L’instrumentalisation des symboles LGBTQ+ dans l’espace public américain.

Sixtine Nicolaÿ | Le Délit

Le lundi 9 février, le grand drapeau arc-en-ciel qui marquait le monument national de Stonewall Inn à New York, a été retiré de son mât par l’administration Trump. Cela s’est déroulé dans une grande discrétion : un jour, le drapeau flottait au vent dans le parc, le lendemain, il n’y était plus. Le représentant des Services des parcs nationaux (NPS) affirme avoir agi conformément aux directives gouvernementales : selon un mémorandum de politique générale publié par le département de l’Intérieur en janvier 2026, il est interdit d’afficher des drapeaux autres que celui des États-Unis et celui du département de l’Intérieur. La communauté LGBTQ+ de New York n’est pas restée sans réagir. En moins de 24 heures, plusieurs centaines de personnes se mobilisent et affluent pour protester dans le parc de Stonewall. Le retrait du drapeau arc-en-ciel du monument suscite un énorme mouvement de contestation, et un le drapeau LGBTQ+ est de nouveau levé le 12 février.

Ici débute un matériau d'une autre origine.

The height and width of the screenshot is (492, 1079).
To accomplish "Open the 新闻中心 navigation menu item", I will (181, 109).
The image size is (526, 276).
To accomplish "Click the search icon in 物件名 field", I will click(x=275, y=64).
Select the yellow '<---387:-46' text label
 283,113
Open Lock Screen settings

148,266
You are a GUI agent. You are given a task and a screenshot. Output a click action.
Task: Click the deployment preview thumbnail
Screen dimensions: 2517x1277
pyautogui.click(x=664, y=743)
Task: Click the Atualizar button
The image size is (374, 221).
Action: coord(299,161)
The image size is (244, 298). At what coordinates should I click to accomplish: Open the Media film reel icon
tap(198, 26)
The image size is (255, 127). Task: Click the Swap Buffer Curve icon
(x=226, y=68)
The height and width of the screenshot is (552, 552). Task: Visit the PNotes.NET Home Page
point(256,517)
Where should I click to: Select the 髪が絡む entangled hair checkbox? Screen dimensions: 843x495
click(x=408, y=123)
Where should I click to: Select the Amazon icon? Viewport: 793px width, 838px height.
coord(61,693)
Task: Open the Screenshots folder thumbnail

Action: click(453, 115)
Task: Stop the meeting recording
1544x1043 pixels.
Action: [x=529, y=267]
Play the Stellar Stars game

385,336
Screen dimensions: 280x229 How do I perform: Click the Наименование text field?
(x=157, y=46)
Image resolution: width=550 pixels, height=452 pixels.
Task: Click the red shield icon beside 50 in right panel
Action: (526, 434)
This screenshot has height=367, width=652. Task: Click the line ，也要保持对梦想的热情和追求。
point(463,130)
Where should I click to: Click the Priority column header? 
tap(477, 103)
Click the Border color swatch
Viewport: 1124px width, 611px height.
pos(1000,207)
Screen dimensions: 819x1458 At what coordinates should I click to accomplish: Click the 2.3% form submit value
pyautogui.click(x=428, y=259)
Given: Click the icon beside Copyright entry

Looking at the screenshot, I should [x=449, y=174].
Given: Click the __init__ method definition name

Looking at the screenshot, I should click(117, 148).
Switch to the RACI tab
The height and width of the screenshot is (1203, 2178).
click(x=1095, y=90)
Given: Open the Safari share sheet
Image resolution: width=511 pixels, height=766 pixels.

Le symbolisme de Stonewall

En 1969, une série d’émeutes ont éclaté à la suite d’un raid mené par un groupe de policiers au Stonewall Inn – un bar queer de New York. Ce qui n’était à l’origine qu’une réaction spontanée de la part des clients du bar se transforme en un véritable mouvement de contestation nationale et donne naissance aux premières marches des fiertés. « Stonewall est très important dans l’histoire queer (tdlr) », explique la Dre Alex Ketchum, membre du département d’Études sur le genre, la sexualité, le féminisme et la justice sociale à McGill. « C’est un lieu lourd en symbolisme, donc un choix stratégique à cibler. »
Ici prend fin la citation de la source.